The Center for Economic and Policy Research has revealed that, in 2012, Michel Martelly was elected by the US government, which intervened through the OAS to change the election results of the first round of Haiti, putting Martelly in to the second round.

The research center cited an e-mail from Laura Graham, the Chief Operating Officer of the Clinton Foundation in 2012, sent to Secretary of State Hillary Clinton and her top aide, Cheryl Mills.  It is perhaps the clearest evidence to date that key American officials viewed the US intervention in the Haitian election as decisive.

Recently, US Deputy Mission Chief Robin Diallo was quoted in the Haitian press as saying that the U.S support the democratic elected president not the person. Responding to the recent nomination of new designated Prime minister, Fritz William Michel, she added that it could be him or anyone else. For the U.S, what’s important is the democratic process.

With such foreign policy, Haitians have reasons to be fearful. Did the U.S accept the democratic process in Venezuela? No, even though Maduro is the elected president. Did the U.S intervene to stop the people of Porto Rico asking for the resignation of the Governor? No.
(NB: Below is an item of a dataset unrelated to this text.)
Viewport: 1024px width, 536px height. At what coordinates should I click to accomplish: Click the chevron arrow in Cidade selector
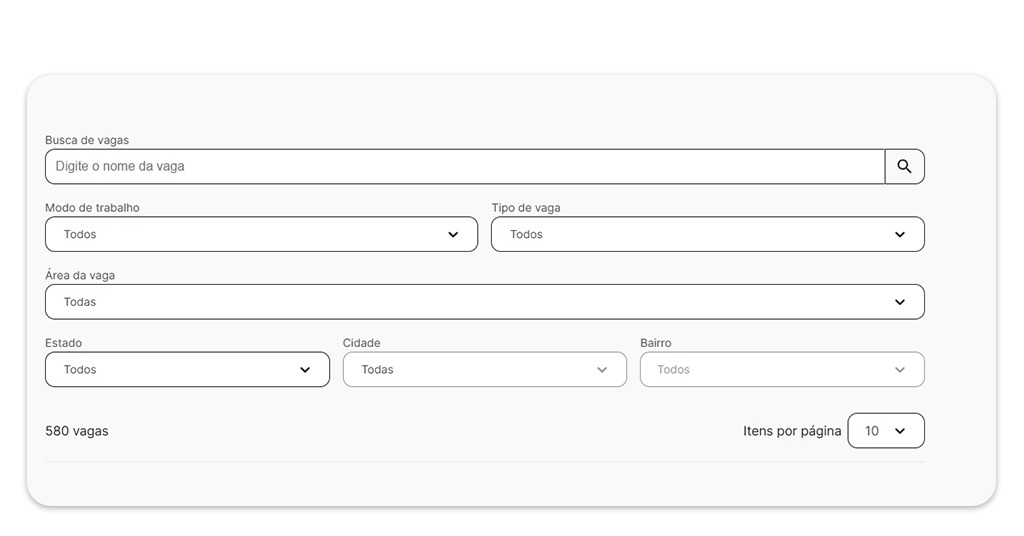602,370
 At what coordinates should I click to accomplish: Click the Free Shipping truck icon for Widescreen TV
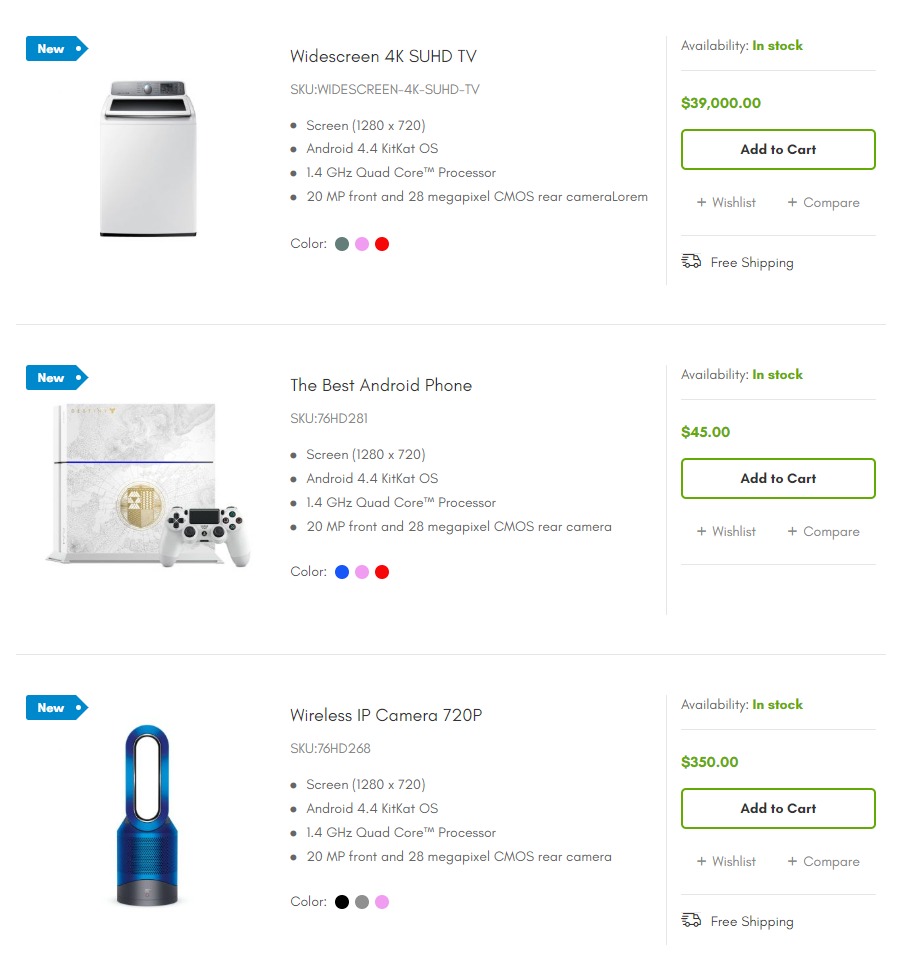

So why is it that in Haiti the U.S has used double standards? It is indeed, with this ‘’ anyone else’’ strategy that Haiti’s economy and politics are facing the worst corruption in its history, with the embezzlement of billions by Martelly’s political party.

Jovenel Moise is the successor of Martelly. Michel is known to belong to the ruling party. Right now in Haiti,  all ‘’the drug dealers, all the thugs of the Republic, all the people unacceptable in a society under the rule of law are the friends of the president, the senators, the deputies and other elected officials, when they are not those elected themselves “, says Herold Jean François, senior journalist.

So, no, the U.S cannot accept ‘’anyone’’ to rule Haiti. Because that lack of boundaries has not only invited a lack of respect of Haitians toward our U.S. friend: it has transformed the Haitian state into a criminal association.  Nancy Roc

(Nancy Roc is an independent and award-winning Haitian-Canadian journalist, writer and political analyst with 30 years of experience. Her work has been published around the world.)